◆ **Task to carry out**:
Answer these questions from the blog post on the Google and Verizon proposal:
1. On what date was the post published?
2. Which court decision called the enforceability of the FCC's openness principles into question?
3. Which word does the writer point out the first paragraph uses instead of "wireless"?

— START OF Passage provided —

James Butler's Blog

G and V and Thee

August 09, 2010 10:13

In a move that brought my eyebrows up, Google and Verizon today released the details of what they had been meeting about behind closed doors. Here's a link to Google's Public Policy blog entry containing an overview and a link to the Verizon-Google Legislative Framework Proposal that was the result of their meetings.

Their Framework will be pilloried, and praised. I am here to praise it, mostly. I'm excited that they have published these suggestions, and I very much look forward to reading all of the discussions about it that are sure to follow. 

I like it! Here's why ... using Google's blog bullet points and my emphases:

First, both companies have long been proponents of the FCC’s current wireline broadband openness principles, which ensure that consumers have access to all legal content on the Internet, and can use what applications, services, and devices they choose. The enforceability of those principles was called into serious question by the recent Comcast court decision. Our proposal would now make those principles fully enforceable at the FCC.

For the most part, this is true. Both Verizon and Google have done more than the average for the Internet community at large. They both make obscene amounts of money, but they contribute back in some measure, too.

Note the first paragraph refers to "wireline" and not "wireless". Also note the swipe at Comcast. Tsk tsk.

Oh well, we already know they're rude.

It is critical to the continued growth of the Internet that the basic principals of Internet Neutrality continue to dominate. The bandwidth MUST remain available to all without discrimination. By this I mean that any publisher of content must remain able to publish at will, without restrictions of capacity or cost demanded by the companies that maintain the infrastructure that the digital information uses to get from its server to those who request it. The first part of the Google/Verizon Framework proposal and past actions illustrate the continuing commitment from both companies to adhere to the principals of Internet Neutrality by officially establishing an enforcement agency. Not totally thrilled that it's the FCC, but I can't think of another body with its fingers in all the right places.

Second, we agree that in addition to these existing principles there should be a new, enforceable prohibition against discriminatory practices. This means that for the first time, wireline broadband providers would not be able to discriminate against or prioritize lawful Internet content, applications or services in a way that causes harm to users or competition.

— END OF Passage provided —
— START OF Data lines —

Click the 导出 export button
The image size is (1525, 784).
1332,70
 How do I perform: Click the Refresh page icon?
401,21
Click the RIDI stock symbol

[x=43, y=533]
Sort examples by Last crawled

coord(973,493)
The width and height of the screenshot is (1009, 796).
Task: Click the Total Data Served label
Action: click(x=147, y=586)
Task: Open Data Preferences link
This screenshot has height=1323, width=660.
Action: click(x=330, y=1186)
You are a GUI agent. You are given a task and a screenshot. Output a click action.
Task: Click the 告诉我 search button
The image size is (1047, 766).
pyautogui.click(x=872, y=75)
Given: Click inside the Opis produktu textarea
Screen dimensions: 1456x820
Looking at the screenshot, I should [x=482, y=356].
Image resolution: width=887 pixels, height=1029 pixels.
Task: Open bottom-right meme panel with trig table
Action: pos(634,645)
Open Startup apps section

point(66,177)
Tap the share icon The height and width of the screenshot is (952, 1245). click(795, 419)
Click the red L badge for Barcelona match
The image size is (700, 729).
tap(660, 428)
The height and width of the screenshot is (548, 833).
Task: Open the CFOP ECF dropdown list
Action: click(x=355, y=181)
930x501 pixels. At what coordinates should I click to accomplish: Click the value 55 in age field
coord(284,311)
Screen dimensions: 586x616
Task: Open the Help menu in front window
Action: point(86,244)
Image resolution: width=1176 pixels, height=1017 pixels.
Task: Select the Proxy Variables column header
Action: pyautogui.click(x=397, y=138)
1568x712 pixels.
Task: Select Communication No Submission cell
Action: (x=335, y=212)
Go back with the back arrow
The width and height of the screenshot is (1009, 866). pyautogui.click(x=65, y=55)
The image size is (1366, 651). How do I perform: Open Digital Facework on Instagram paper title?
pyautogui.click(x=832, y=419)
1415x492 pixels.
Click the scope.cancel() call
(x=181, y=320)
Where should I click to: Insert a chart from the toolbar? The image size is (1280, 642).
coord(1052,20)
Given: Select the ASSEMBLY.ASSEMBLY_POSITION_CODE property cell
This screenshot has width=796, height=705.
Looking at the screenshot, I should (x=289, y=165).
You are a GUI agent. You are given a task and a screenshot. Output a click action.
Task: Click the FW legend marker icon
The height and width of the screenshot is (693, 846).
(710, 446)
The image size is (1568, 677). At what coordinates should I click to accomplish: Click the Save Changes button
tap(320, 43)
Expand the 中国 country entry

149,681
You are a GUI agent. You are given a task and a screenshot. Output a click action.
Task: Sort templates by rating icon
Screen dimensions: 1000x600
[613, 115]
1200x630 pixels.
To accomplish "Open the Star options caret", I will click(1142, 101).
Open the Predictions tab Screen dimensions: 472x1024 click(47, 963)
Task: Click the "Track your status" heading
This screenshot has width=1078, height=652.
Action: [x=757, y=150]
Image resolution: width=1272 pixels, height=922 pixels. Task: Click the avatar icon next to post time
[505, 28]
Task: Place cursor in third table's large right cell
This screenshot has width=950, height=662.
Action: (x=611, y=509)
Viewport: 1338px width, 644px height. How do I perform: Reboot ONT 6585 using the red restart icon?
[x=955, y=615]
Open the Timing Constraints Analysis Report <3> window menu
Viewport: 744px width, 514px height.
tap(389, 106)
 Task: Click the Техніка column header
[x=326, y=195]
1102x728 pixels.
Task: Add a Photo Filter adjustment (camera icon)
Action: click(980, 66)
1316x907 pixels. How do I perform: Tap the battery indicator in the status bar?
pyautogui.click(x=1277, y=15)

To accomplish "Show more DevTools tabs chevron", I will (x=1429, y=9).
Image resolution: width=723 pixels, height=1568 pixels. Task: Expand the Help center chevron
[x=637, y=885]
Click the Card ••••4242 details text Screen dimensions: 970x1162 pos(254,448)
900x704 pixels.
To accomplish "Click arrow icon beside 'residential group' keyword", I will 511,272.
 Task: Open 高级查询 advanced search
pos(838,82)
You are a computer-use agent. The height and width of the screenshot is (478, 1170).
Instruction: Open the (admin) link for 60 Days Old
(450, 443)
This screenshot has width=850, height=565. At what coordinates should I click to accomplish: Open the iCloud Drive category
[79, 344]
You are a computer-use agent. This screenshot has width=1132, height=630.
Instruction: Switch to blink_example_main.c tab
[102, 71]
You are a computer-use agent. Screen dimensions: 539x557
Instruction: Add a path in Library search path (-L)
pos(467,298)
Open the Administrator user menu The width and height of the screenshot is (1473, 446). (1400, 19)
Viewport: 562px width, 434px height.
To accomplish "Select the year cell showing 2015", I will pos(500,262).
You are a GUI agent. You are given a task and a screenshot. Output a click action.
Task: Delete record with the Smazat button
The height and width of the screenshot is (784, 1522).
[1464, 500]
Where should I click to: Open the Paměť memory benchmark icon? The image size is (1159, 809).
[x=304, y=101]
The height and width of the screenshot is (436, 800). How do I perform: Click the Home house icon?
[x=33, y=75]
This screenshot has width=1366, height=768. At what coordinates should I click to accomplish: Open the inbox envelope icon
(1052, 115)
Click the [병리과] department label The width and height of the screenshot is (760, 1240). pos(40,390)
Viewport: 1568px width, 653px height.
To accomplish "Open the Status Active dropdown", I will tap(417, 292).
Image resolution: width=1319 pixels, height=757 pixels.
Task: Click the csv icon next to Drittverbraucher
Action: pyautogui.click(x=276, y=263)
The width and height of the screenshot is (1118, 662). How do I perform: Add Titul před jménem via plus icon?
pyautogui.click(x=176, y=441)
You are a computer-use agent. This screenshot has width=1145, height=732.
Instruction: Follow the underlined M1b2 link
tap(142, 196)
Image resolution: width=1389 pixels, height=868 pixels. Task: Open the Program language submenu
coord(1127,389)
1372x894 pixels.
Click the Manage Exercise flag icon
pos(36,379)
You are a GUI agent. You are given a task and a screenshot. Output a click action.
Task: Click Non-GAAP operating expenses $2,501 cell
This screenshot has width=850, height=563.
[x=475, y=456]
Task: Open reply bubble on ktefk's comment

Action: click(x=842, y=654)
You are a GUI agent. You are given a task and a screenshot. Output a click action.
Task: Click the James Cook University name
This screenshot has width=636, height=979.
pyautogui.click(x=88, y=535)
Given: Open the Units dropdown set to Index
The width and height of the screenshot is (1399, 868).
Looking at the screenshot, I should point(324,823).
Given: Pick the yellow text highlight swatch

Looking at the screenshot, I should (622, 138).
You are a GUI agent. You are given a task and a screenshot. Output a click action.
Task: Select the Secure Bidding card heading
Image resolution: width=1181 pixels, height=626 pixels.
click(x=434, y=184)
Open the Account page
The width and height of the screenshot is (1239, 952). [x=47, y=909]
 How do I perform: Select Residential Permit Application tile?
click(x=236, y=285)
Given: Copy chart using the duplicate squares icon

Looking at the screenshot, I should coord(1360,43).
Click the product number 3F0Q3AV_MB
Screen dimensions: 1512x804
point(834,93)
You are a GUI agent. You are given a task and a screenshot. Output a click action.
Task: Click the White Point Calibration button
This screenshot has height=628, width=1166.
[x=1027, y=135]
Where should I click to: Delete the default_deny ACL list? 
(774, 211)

— END OF Data lines —

◆ **Exercise solution**:
1. August 09, 2010
2. The recent Comcast court decision
3. "wireline"